For a fixed $\sigma^2$, maximizing $\ell(\beta, \sigma^2 \mid y)$ with respect to $\beta$ is the same as minimizing the quadratic term

$$
Q(\beta) = (y - X\beta)^{\top}(y - X\beta),
$$

because the other terms in $\ell$ do not depend on $\beta$ and $-\frac{1}{2\sigma^2}$ is a negative constant.

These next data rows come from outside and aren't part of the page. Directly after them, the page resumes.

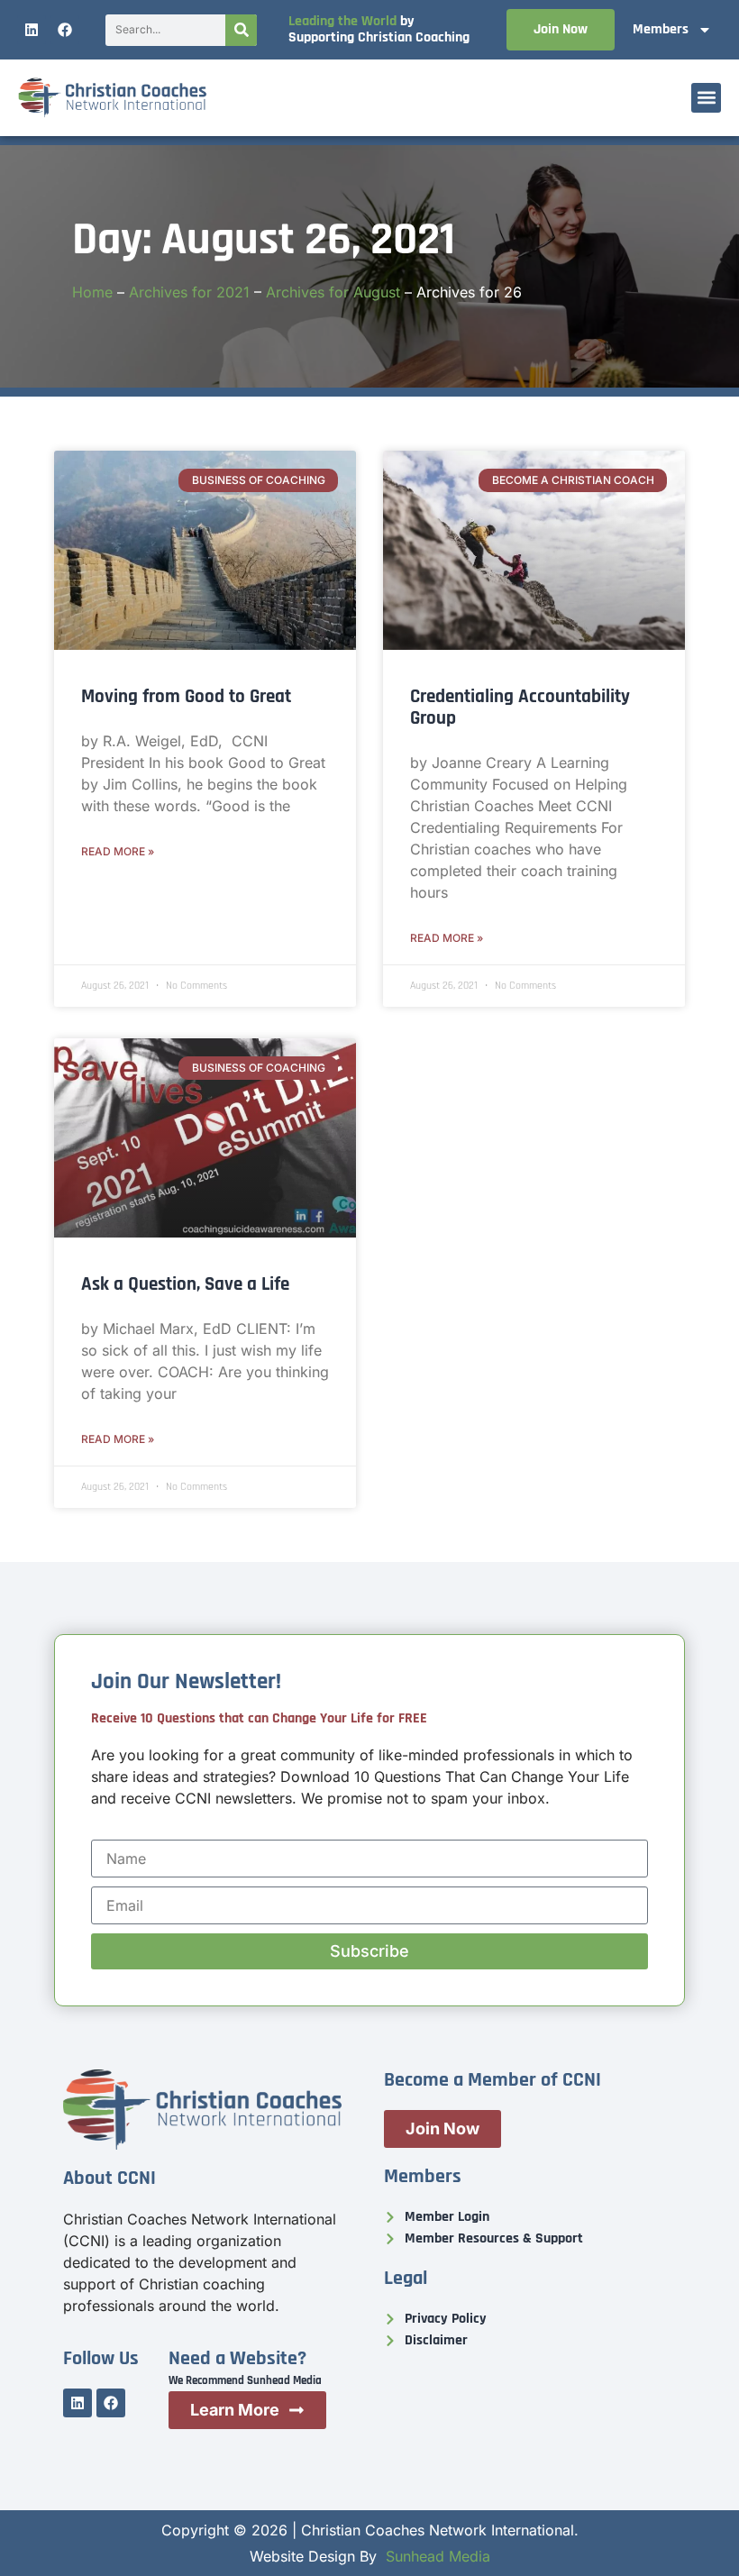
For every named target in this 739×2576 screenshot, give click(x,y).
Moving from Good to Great (186, 696)
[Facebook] (64, 29)
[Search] (241, 30)
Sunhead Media (438, 2556)
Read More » (117, 851)
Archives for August (333, 292)
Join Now (561, 29)
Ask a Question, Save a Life (185, 1284)
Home (92, 292)
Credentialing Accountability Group (520, 707)
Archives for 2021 (189, 292)
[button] (706, 98)
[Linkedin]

But minimizing $Q(\beta)$ is precisely the ordinary least squares criterion:

$$
\hat{\beta}_{\text{OLS}} 
= \arg\min_{\beta} (y - X\beta)^{\top}(y - X\beta).
$$

To find the minimizer, differentiate $Q(\beta)$ and set to zero:

$$
Q(\beta) = (y - X\beta)^{\top}(y - X\beta)
= y^{\top}y - 2\beta^{\top}X^{\top}y + \beta^{\top}X^{\top}X\beta,
$$

$$
\frac{\partial Q(\beta)}{\partial \beta}
= -2X^{\top}y + 2X^{\top}X\beta.
$$

Set the gradient to zero:

$$
-2X^{\top}y + 2X^{\top}X\hat{\beta} = 0
\quad \Longrightarrow \quad
X^{\top}X\hat{\beta} = X^{\top}y.
$$

If $X^{\top}X$ is invertible,

$$
\hat{\beta}_{\text{MLE}} 
= \hat{\beta}_{\text{OLS}}
= (X^{\top}X)^{-1}X^{\top}y.
$$

Thus, under the normal-error assumption, the least squares estimator is exactly the maximum likelihood estimator for $\beta$ in the linear regression model.